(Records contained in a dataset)
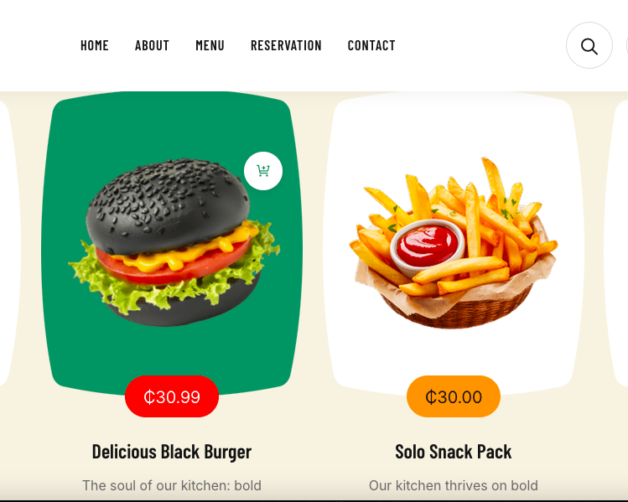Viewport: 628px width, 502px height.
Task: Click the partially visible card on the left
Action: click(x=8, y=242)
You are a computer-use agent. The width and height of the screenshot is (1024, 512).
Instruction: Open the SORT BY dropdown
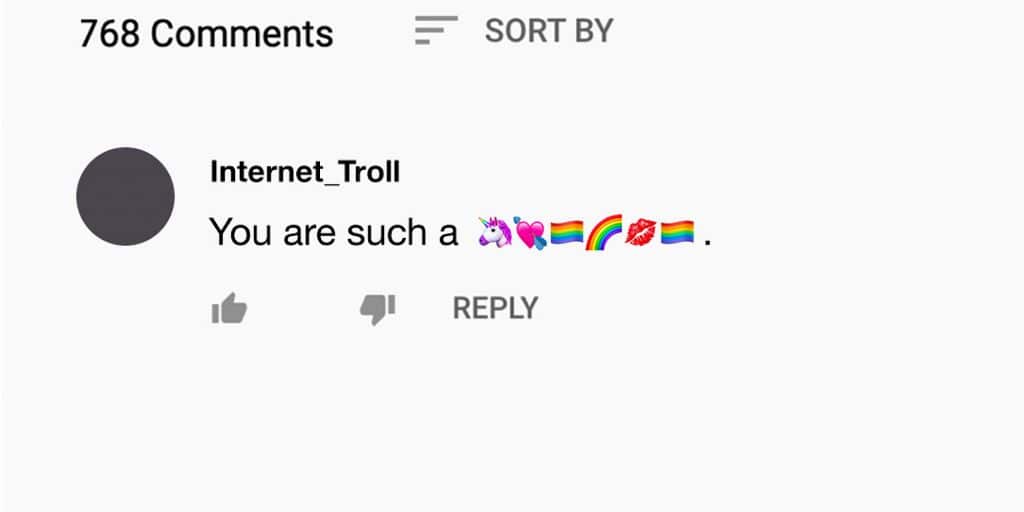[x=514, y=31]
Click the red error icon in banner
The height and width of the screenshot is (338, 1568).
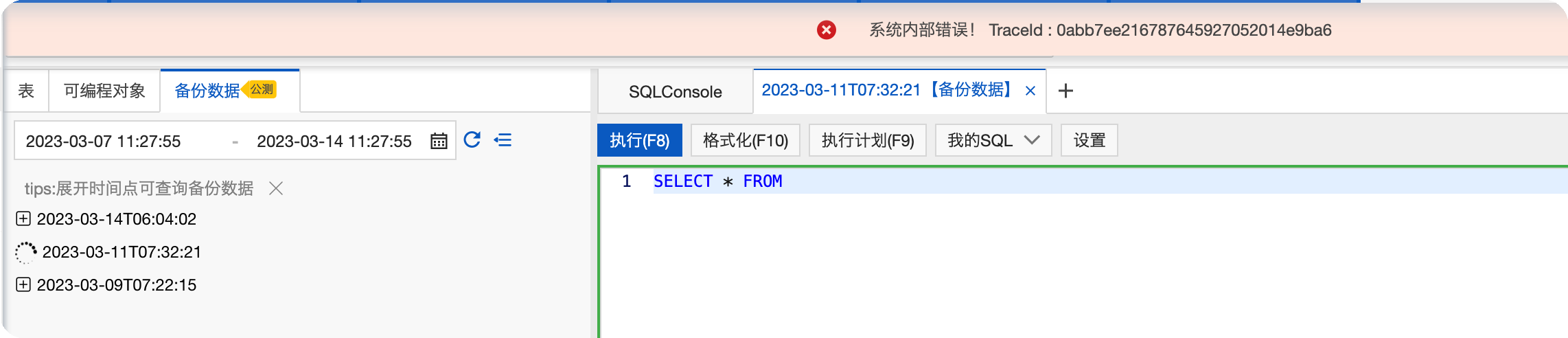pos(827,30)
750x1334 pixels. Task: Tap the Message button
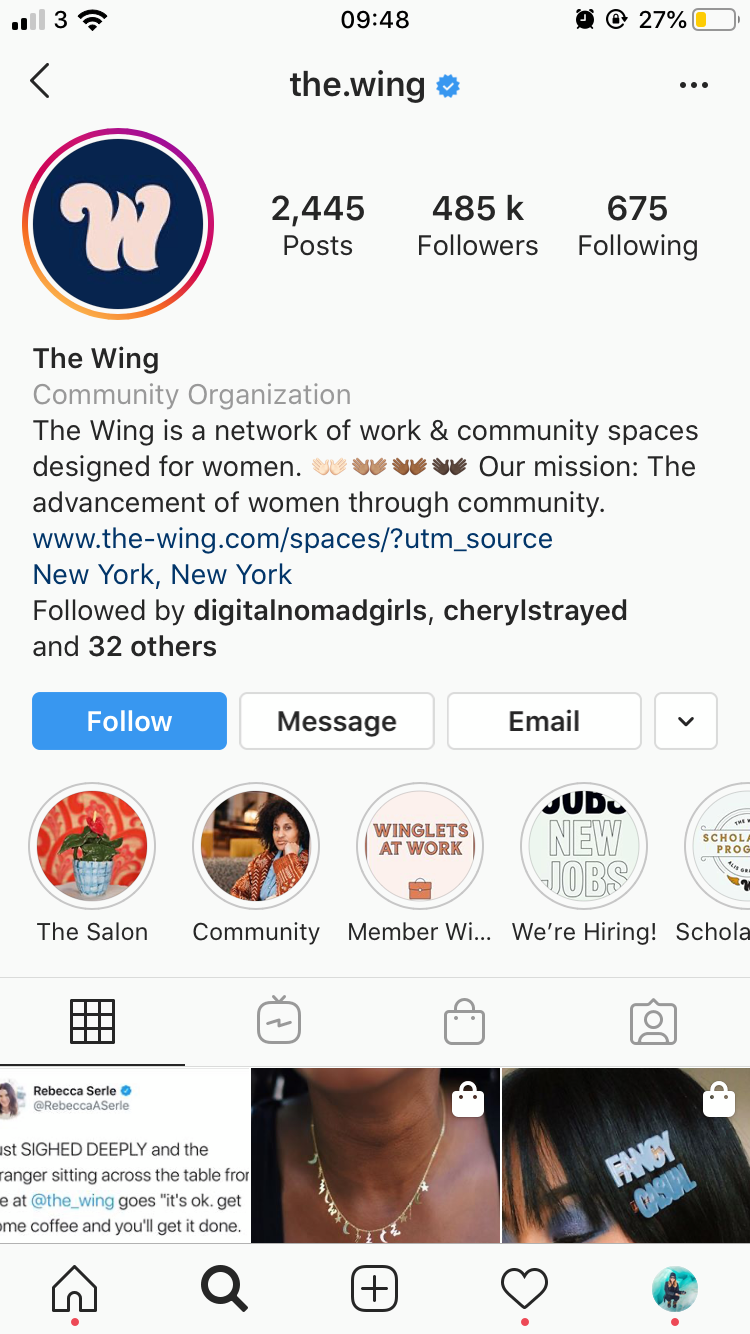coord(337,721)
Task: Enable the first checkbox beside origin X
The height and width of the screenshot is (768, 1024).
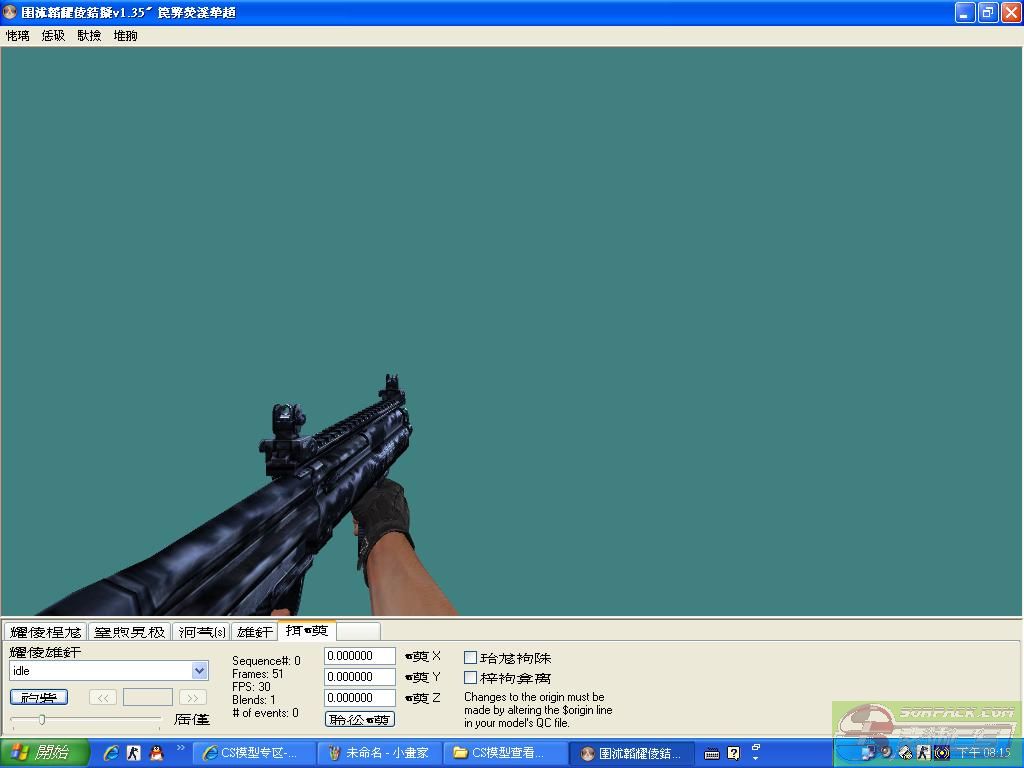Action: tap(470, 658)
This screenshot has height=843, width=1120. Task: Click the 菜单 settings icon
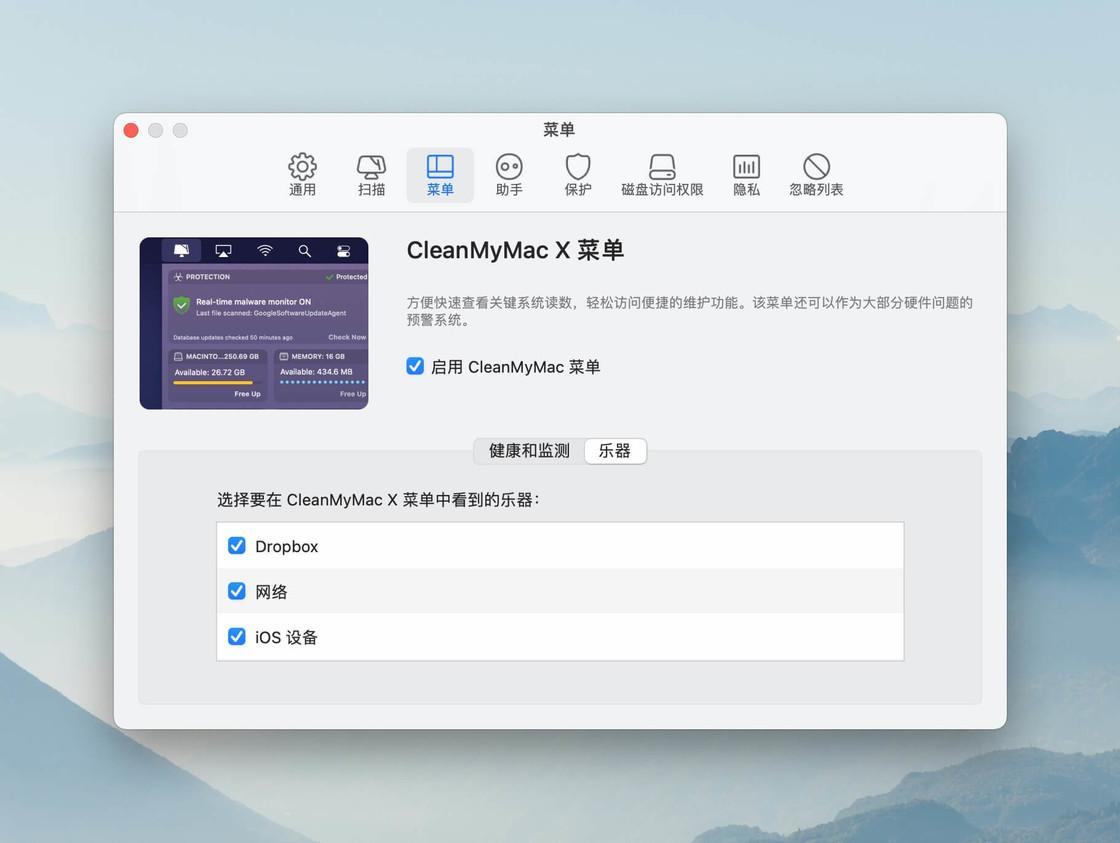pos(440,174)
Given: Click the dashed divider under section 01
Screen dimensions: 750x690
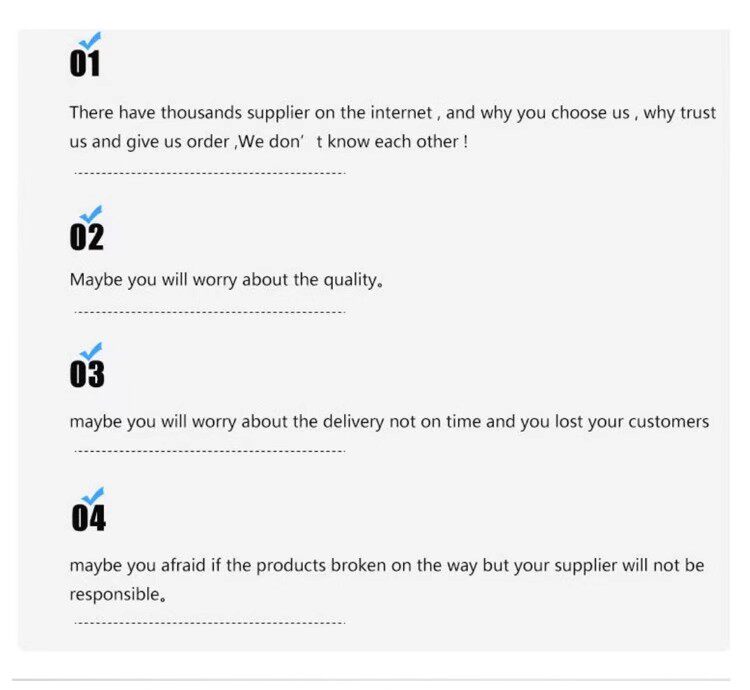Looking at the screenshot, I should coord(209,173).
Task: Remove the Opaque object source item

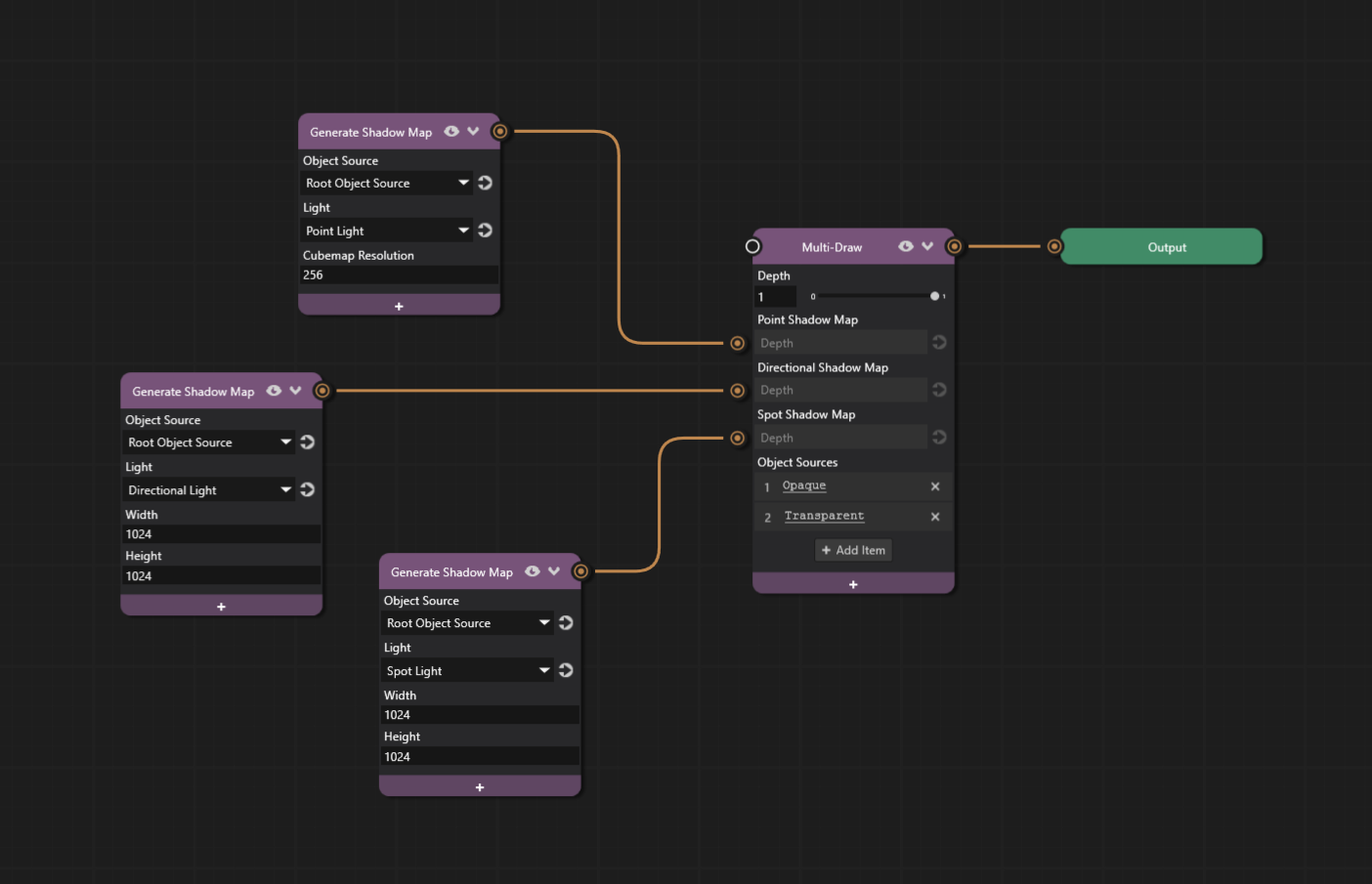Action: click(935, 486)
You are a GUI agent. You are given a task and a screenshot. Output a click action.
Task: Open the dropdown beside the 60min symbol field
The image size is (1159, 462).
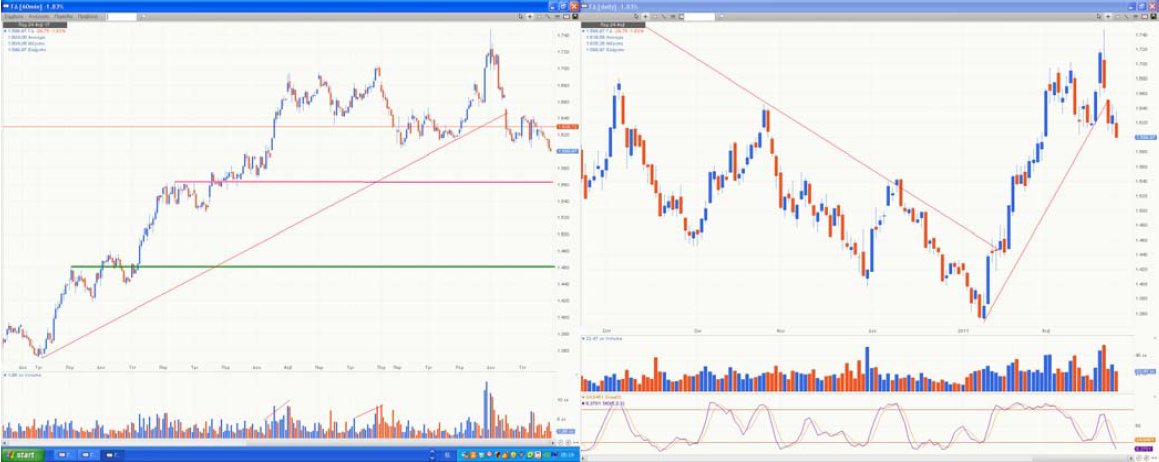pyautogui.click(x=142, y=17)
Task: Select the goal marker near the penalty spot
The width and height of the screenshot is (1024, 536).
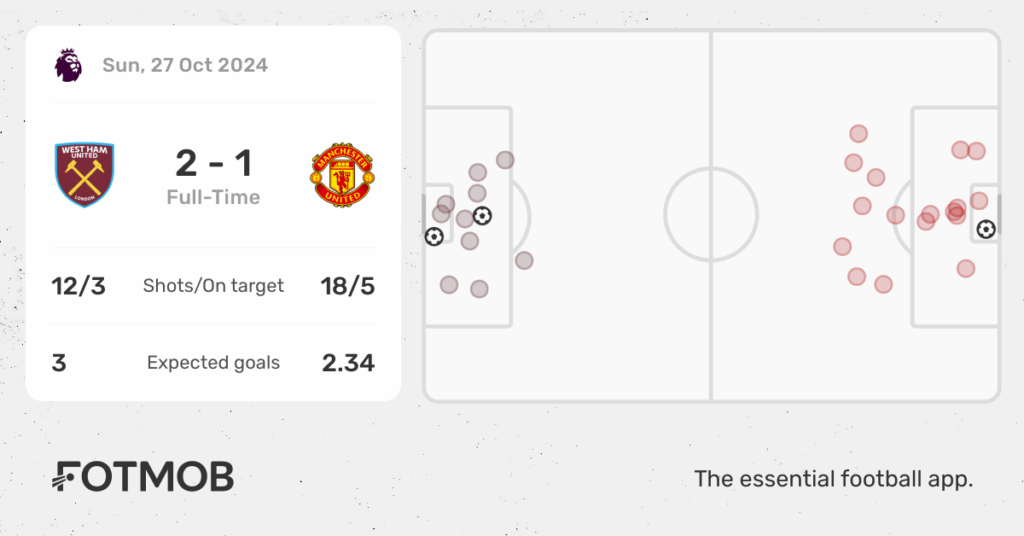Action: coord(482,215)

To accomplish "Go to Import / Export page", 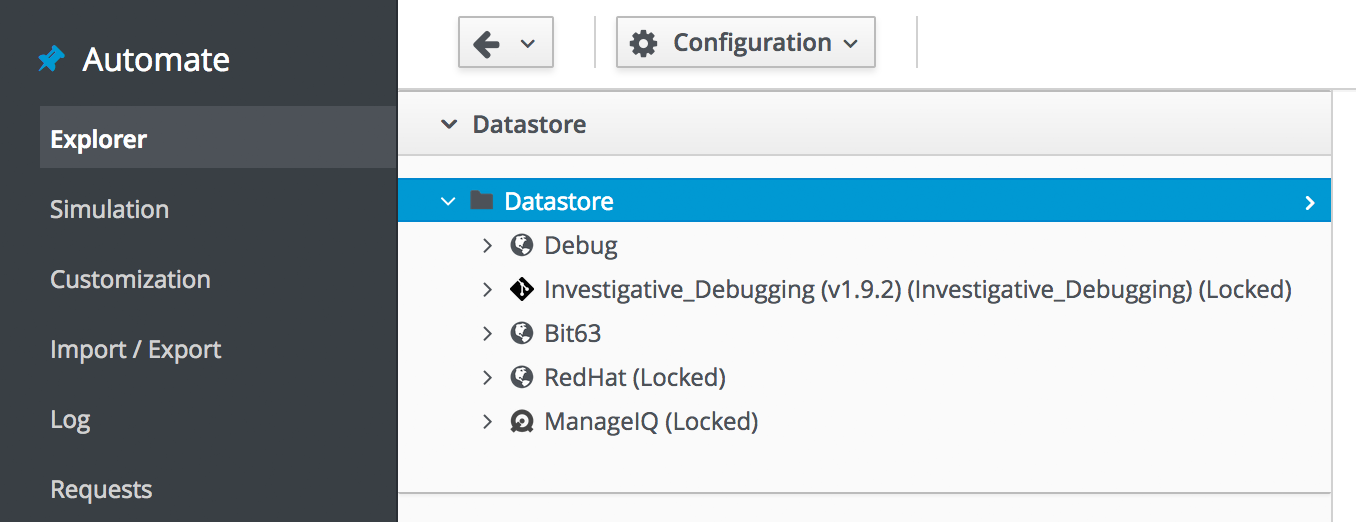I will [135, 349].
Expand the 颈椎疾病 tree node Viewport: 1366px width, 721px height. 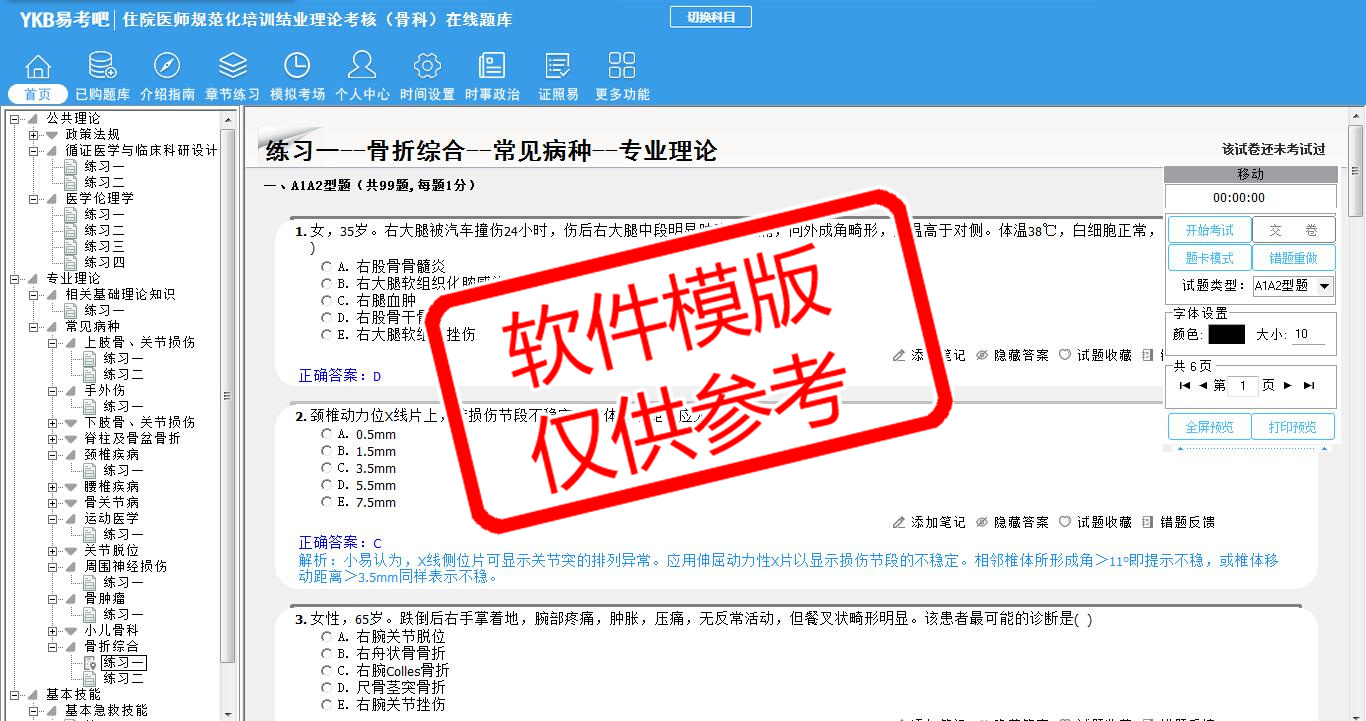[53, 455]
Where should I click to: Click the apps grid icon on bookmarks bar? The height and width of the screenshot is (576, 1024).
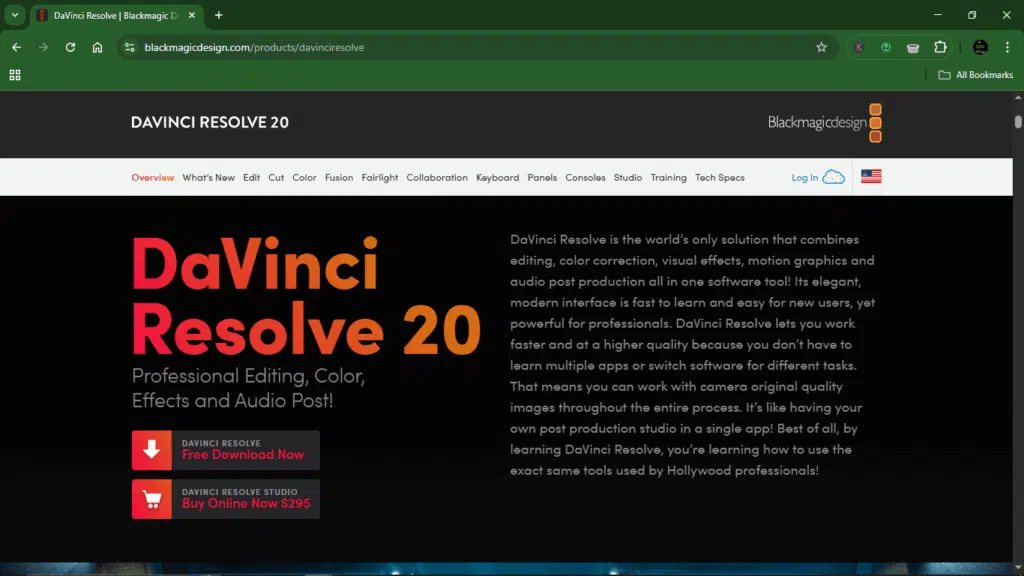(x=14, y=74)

WHAT THE TASK ASKS
Output only the stretch above from the line with "750x1334 pixels. Task: Tap the Message button" through the line with "Given: Click the", reproduced exactly. Exclude pictures.

RESULT FOR THIS TASK
750x1334 pixels. Task: Tap the Message button
coord(337,721)
Task: Enable the first checkbox beside origin X
The height and width of the screenshot is (768, 1024).
Action: tap(470, 658)
This screenshot has height=843, width=1120. Task: Click the 菜单 settings icon
pos(440,174)
Given: Click the dashed divider under section 01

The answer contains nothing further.